From the first newletters and enthusiast bibles, to breakthrough pieces like Stewart Brand in Rolling Stone, the battling empires of Pat McGovern and Bill Ziff for dominance of the PC industry through PC World vs. PC Magazine, PC Week vs InfoWorld, MacWorld vs. MacWeek, Computerworld, Computershopper, Release 1.0 ….. the power of the tech press, a blend of geeks and old newspaper hacks and the sleazy tactics they deployed from dumpster diving in Silicon Valley to read Apple’s trash to bribing teen-age printers apprentices in Iowa with t-shirts to cough up the first copies of IBM’s user manuals, partying with Bill Gates at Comdex, refereeing epic pissing matches between boy wonders who would go onto become the richest men in the world, snorting coke in the review lab on deadline night …. The tech press of Boston and Silicon Valley chronicled the wild birth of an industry that changed the world, until they were waylaid by the Internet and put out of work by a new crop of gossipping gadget bloggers.

 

Anyway – there’s three free book ideas for anyone with the patience and gumption to tackle them.

Author: David Churbuck

Cape Codder with an itch to write

6 thoughts on “Three Books I’d Like to Write But Won’t”

  1. hey Dumpster diving and tossing trash are both high art forms.
    But damnit Dave there is a book on the tech Press, ouces said. Every aspect of it needs to be recorded; from: prank calls to a coworker’s phone on THursday daedlines made to force her to run bak to her cubicles for the pop-eyed amusement of cubicle prarie dogs, down to the quest for the mythical Holy Grail of the next IBM computer; gthe deluge of “Are you going to Comdex” phone calls; the LV HIlton PCW Newsroom antics, the paranoid editors; the overacheivers; the great piza dope raid, and on and on.
    It’s the prfeect book for you and it can be self-[ublished on AMazon.

# [EXERCISE INSTRUCTIONS]
- a) Condense the paragraph beginning "From the first" in the passage above into a short bulleted list that keeps its main facts.
- b) In the passage above, what were teenage printer's apprentices in Iowa bribed with?

# [DATA EXTRACT]
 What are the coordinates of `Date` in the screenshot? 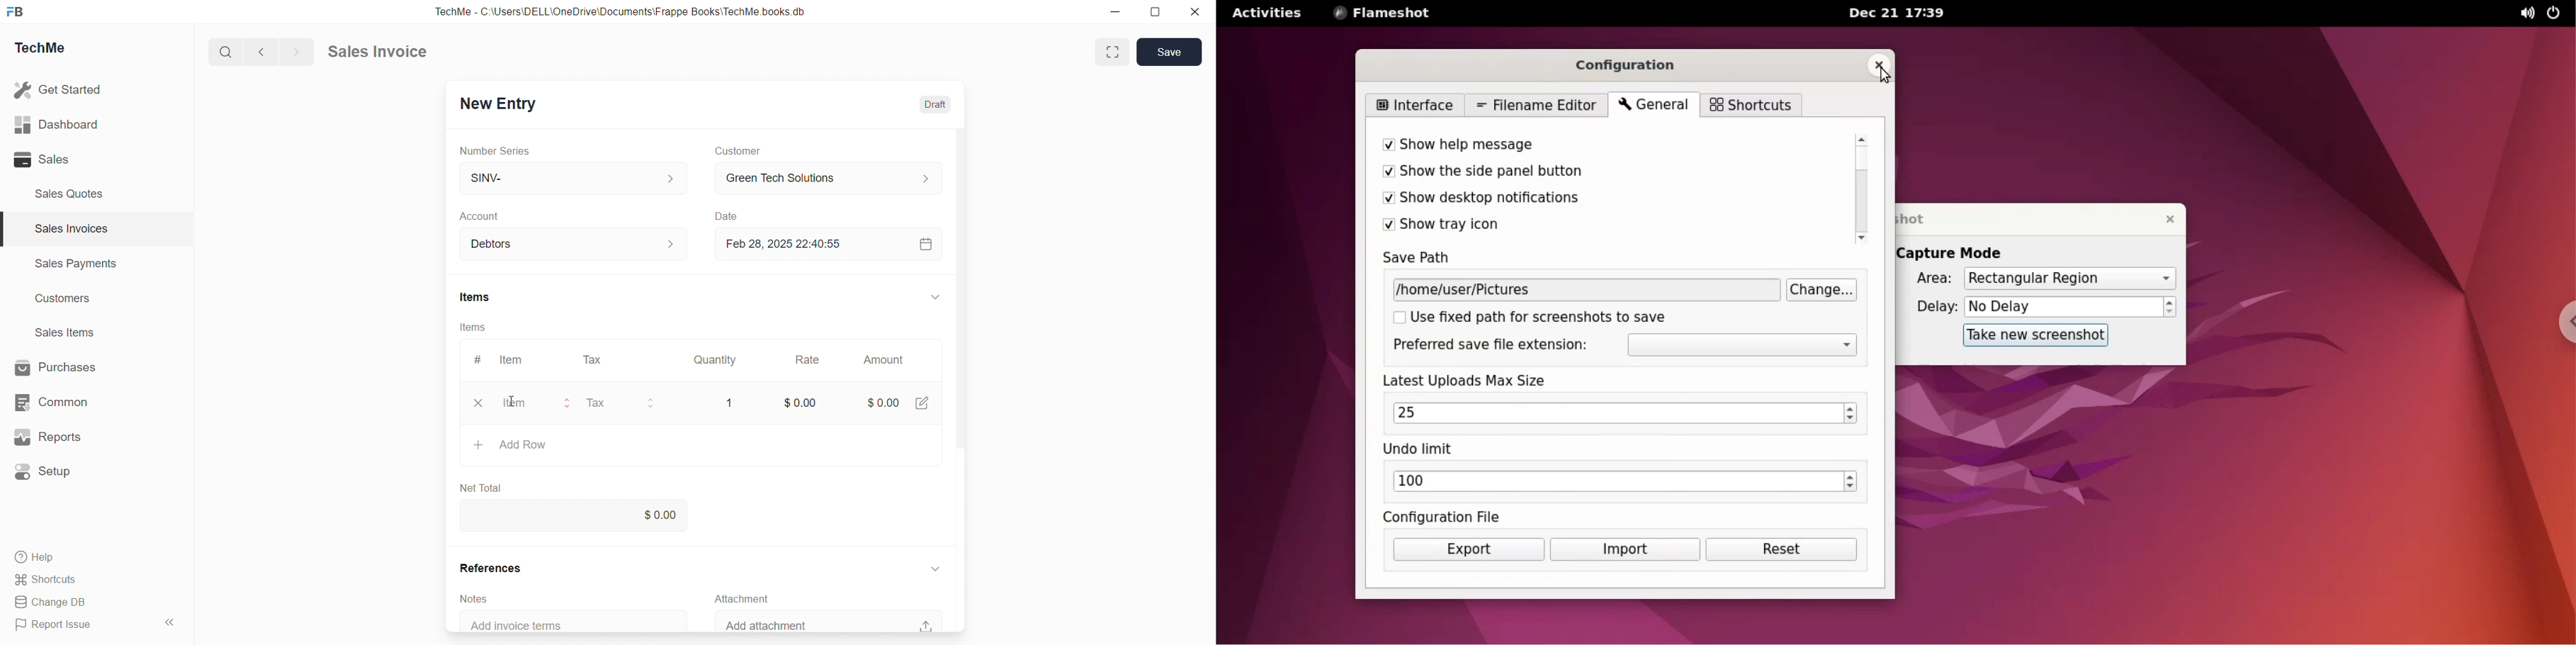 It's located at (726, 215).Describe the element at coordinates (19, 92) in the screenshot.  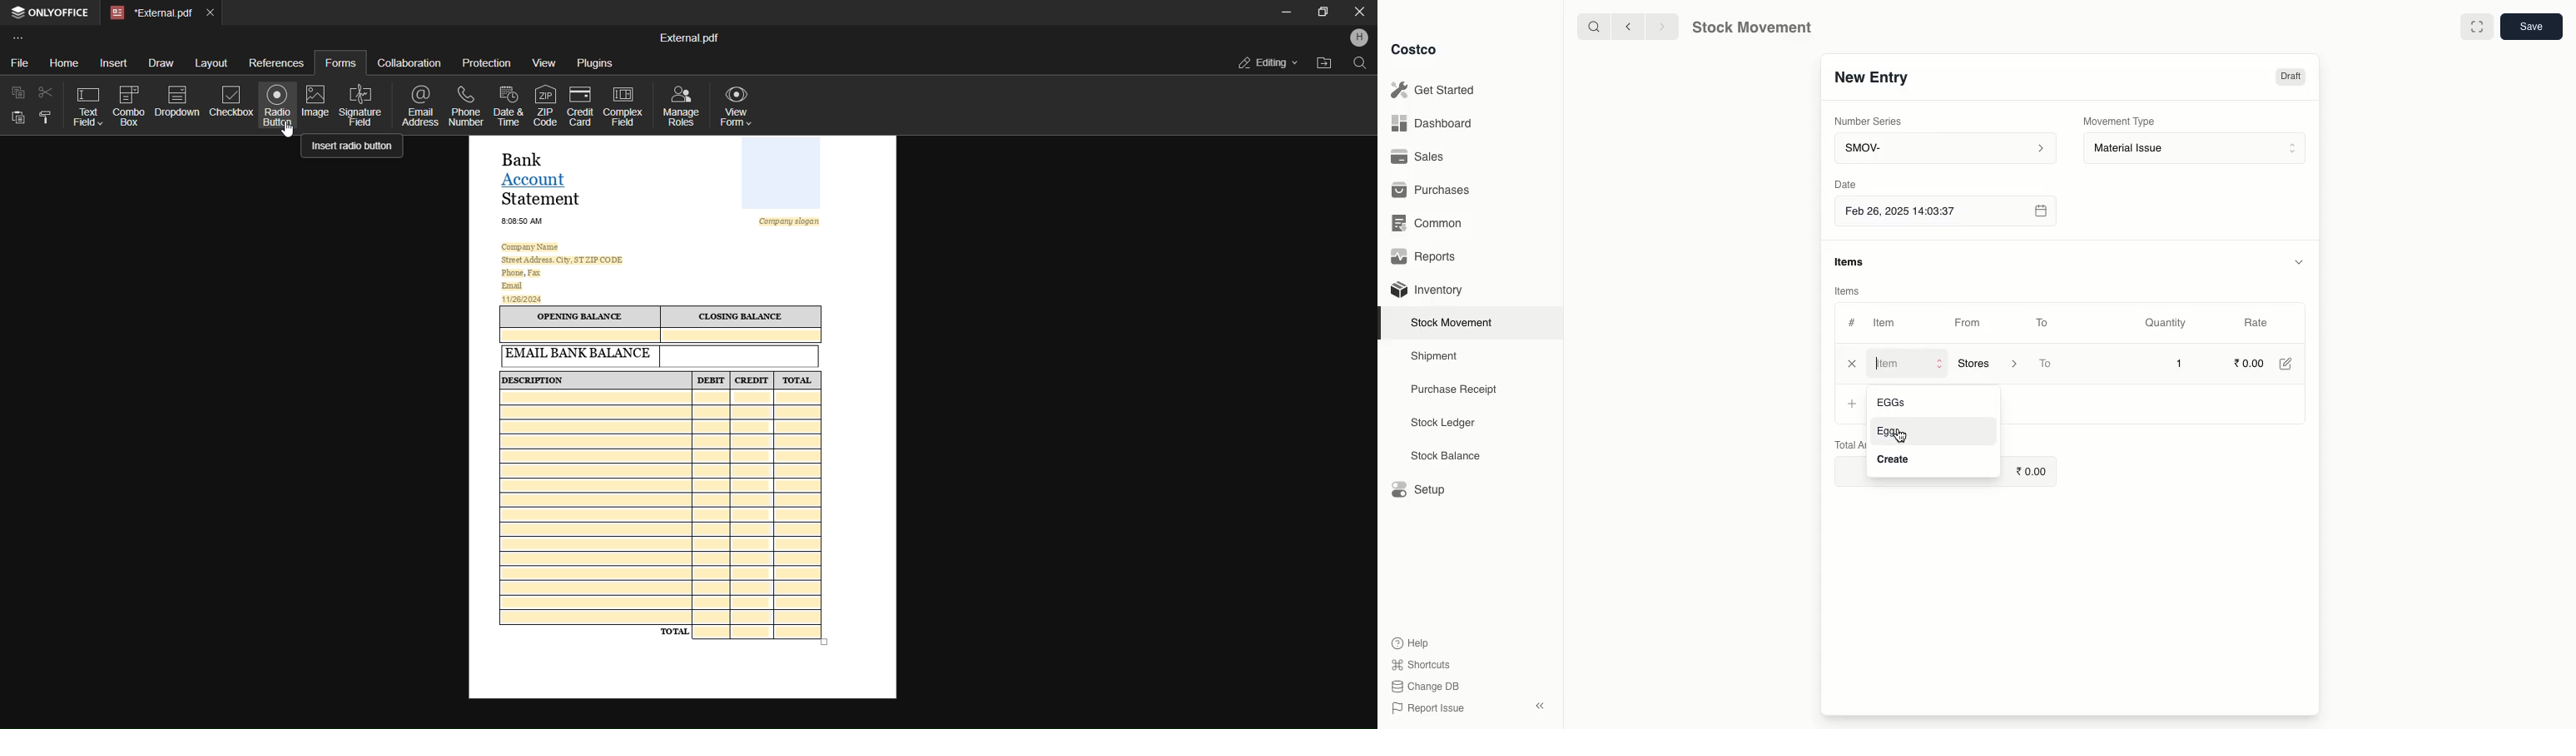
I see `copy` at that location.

# [TASK-BY-TASK OUTPUTS]
- a)
- The tech press grew from early newsletters and enthusiast bibles to breakthrough pieces such as Stewart Brand's in Rolling Stone.
- Pat McGovern and Bill Ziff fought for dominance of the PC industry through rival titles: PC World vs. PC Magazine, PC Week vs. InfoWorld and MacWorld vs. MacWeek. Computerworld, Computershopper and Release 1.0 were also part of that press.
- Its staff, a blend of geeks and old newspaper hacks, used sleazy tactics. They went dumpster diving in Silicon Valley to read Apple's trash and bribed teenage printer's apprentices in Iowa with T-shirts to get the first copies of IBM's user manuals.
- They partied with Bill Gates at Comdex, refereed feuds between boy wonders who would become the richest men in the world, and snorted coke in the review lab on deadline night.
- The tech press of Boston and Silicon Valley chronicled the birth of a world-changing industry until the Internet and a new crop of gossiping gadget bloggers put it out of work.

- b) T-shirts, in exchange for the first copies of IBM's user manuals.